So I’m developing something that works on dynamic variables using C# 4. And I’m in a situation where I have two variables a and b and I know that either a.Foo(b) or b.Foo(a) is defined. However I don’t know which so at the moment I use something like this:
dynamic a, b, result;
...
try
{
result = a.Foo(b);
}
catch
{
result = b.Foo(a);
}
Which is horrible (not only is it inelegant but it’s very slow since there is around a 0.5 probability of raising an Exception and producing a stack trace). I could use reflection but I expect that’d be quite slow too.
So is there a better way?
So that’s the problem… but I’ll also explain the context since I think there’s a good chance there’s a better way to handle the whole situation. Essentially I am building expression trees (using my own node structure) that work with many different datatypes.
If you consider the expression 1+'2', the a and b values are the operands 1 and '2'. If I want to evaluate the + node, which has the sub-trees a and b, then either operand may contain a method to Add the other operand’s type to it. That is, either a.Add(b) is implemented or b.Add(a) is implemented.
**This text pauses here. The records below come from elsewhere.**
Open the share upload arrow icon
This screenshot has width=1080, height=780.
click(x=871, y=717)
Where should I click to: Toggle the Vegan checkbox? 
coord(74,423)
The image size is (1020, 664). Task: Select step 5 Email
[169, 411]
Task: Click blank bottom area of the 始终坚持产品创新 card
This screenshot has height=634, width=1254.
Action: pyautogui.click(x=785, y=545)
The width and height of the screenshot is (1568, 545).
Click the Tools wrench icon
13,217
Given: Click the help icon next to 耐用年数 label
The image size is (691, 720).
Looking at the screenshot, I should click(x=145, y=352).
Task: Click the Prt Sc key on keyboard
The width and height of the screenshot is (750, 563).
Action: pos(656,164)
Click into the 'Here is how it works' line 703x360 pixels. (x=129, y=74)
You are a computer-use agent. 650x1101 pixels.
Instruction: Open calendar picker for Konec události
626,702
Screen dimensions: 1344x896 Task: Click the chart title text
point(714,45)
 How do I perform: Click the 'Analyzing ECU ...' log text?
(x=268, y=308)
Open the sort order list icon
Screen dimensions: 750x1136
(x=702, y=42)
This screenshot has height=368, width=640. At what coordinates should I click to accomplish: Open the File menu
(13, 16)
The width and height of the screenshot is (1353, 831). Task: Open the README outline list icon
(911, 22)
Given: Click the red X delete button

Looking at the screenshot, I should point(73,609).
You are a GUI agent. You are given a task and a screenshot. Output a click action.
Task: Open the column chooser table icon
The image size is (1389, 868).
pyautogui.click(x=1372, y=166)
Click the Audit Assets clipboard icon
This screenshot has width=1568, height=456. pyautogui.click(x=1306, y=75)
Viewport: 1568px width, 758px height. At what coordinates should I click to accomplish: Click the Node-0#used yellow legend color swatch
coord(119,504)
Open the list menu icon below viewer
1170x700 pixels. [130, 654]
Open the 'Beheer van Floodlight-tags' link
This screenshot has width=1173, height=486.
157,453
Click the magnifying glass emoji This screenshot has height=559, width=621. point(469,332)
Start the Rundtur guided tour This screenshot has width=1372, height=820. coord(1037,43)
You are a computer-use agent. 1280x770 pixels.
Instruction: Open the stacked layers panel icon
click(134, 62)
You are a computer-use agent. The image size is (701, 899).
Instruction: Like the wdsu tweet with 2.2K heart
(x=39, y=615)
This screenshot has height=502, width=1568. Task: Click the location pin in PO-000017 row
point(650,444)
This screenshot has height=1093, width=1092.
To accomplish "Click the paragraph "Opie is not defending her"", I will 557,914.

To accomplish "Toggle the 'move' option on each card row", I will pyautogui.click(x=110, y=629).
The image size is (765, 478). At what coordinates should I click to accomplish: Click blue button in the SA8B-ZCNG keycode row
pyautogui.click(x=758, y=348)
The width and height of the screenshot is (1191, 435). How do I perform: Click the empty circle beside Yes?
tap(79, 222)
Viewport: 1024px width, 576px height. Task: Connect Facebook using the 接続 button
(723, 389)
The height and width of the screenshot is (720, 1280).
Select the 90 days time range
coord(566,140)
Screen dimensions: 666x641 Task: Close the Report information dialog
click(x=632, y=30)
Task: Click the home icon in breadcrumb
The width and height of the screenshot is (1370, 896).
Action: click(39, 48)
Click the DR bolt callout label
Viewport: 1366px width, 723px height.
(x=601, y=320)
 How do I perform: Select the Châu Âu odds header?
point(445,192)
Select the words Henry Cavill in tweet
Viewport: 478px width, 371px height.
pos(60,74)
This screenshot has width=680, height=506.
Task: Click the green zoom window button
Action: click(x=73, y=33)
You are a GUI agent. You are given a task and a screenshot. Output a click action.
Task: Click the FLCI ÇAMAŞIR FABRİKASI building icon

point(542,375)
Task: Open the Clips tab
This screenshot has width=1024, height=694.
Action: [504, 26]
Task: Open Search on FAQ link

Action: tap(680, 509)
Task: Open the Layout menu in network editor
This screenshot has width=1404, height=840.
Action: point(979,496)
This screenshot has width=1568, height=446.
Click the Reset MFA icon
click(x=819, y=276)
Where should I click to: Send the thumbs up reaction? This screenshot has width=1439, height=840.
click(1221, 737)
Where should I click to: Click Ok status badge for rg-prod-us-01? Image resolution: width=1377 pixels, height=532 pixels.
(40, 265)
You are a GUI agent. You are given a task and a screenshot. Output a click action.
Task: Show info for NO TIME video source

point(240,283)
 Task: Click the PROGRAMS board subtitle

I can only think of using reflection, the method above, or producing duplicate functions in both types of a and b to model the symmetry.
I think (like Ed said) I would resolve this by using a Interface (i.e. IResolve), which is applied to each of the nodes in your hierarchy:
The problem is that you will have ambiguity with the resolution being behind an Interface. Its not perfect, and I dont like the lack of formal language notation (i.e. determinism of the tree), but it might be a place to start.